Bitcoin mining consists in validating the transactions of this cryptocurrency and recording them on the blockchain. The process used, called "Proof of work", is fundamental to the Bitcoin philosophy, as it secures the system and ensures that all users act correctly.
The Bitcoin miner provides the computing power of his computer equipment, which will solve the mathematical problems to validate the transactions. By performing this operation, the blockchain takes on the role of a trusted third party. Let's take an example to illustrate this process. When you send money from your bank account to another bank account, it is the bank that plays the role of the trusted third party. In the blockchain system, it is this technology that takes on this role - through miners validating the transaction. Let's now take a look at how a transaction is entered into the blockchain.
First of all, a bitcoin transaction occurs between two users. This transaction will be directly integrated into a block which will be verified by the miners in order to attest its validity. The transaction will be added to other transactions in a block until it contains a maximum of 1MB of transactions (the average time to fill a block is 10 minutes). Then the miners, using their super-powerful equipment, will solve the "hash" (mathematical function) by searching for and finding the solution to the complex mathematical problem to validate the block. Finally, the new block is added to the blockchain and thus spread throughout the network. By validating this block, the miners are paid in bitcoins.
Now you have to ask yourself to what extent the miners are paid. We will not discuss whether it is profitable to mine bitcoin, because to do so you have to take into account different factors such as the cost of the hardware and its consumption, the average cost of electricity and the hash rate of bitcoin. This will be the subject of a future article. Here we will present how miners are paid.
As you can see, miners are paid for solving cryptographic puzzles by adding a new block to the blockchain. The first miners could receive 50 bitcoins per block, but this offer is reduced by half every 210,000 new blocks (every 4 years or so). This is called bitcoin halving. The last bitcoin halving took place on May 11, 2020, reducing the reward from 12.5 bitcoins per block to 6.25 bitcoins per block. Thus miners see their amount of bitcoin reward reduced over time. This scheme will allow the maximum number of bitcoin in circulation to be reached by 2140, a number of 21 million units as originally planned by the anonymous creator(s) of bitcoin, Satoshi Nakamoto. Note that, miners also receive part of their remuneration from the transaction fees paid by users.

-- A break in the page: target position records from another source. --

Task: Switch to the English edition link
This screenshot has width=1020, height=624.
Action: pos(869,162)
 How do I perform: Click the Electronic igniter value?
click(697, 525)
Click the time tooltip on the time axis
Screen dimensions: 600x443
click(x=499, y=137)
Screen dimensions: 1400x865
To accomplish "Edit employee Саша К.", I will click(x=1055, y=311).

You may think that the decrease in the amount of bitcoins distributed to miners leads to a drop in efforts on mining. But the increase in bitcoin price over time compensates this.
Let's take an example:
Bitcoin on January 1, 2012 is worth $5.30 with a distribution of 50 bitcoins per block.
Calculation: 50 x $5.30 = $265
Bitcoin on January 1, 2021 is worth $30,000 with a distribution of 6.25 bitcoins per block.
Calculation: 6.25 x $30,000 = $187,500
These figures do not include the cost of mining, price fluctuation and the hash rate of bitcoin.
You may wonder if bitcoin halving, the famous reduction of bitcoin distributed to miners, has any influence on the bitcoin price. Nothing better than a graph to visualize its effects:
The halving of the amount of new bitcoins generated per block as a result of bitcoin halving, has had a considerable accelerating effect on the price of the king of cryptos in the past. This is because in traditional markets, if supply decreases but demand remains stable, prices rise. During the reduction of new bitcoins created as a result of bitcoin halving, prices have tended to rise sharply. The price increase following bitcoin halving in 2012 and 2016 resulted in an acceleration of several thousand percent. It is too early to draw conclusions about the one in 2020. We must also remember that what happened in the past will not necessarily happen again in the future.
We have seen how the "Proof of Work" protocol works for bitcoin mining, the relationship of bitcoin halving with the miners' remuneration as well as the repercussion of this phenomenon on the digital currency's prices. The bitcoin miner is not so different from the precious metal miner. Only the modern miner does not use his pickaxe as hardware but the power offered by computers to obtain fragments of digital currency. We will devote an article to the alternatives of the "Proof of work" protocol (which raises many debates on the energy issue in particular) operating with a different remuneration system.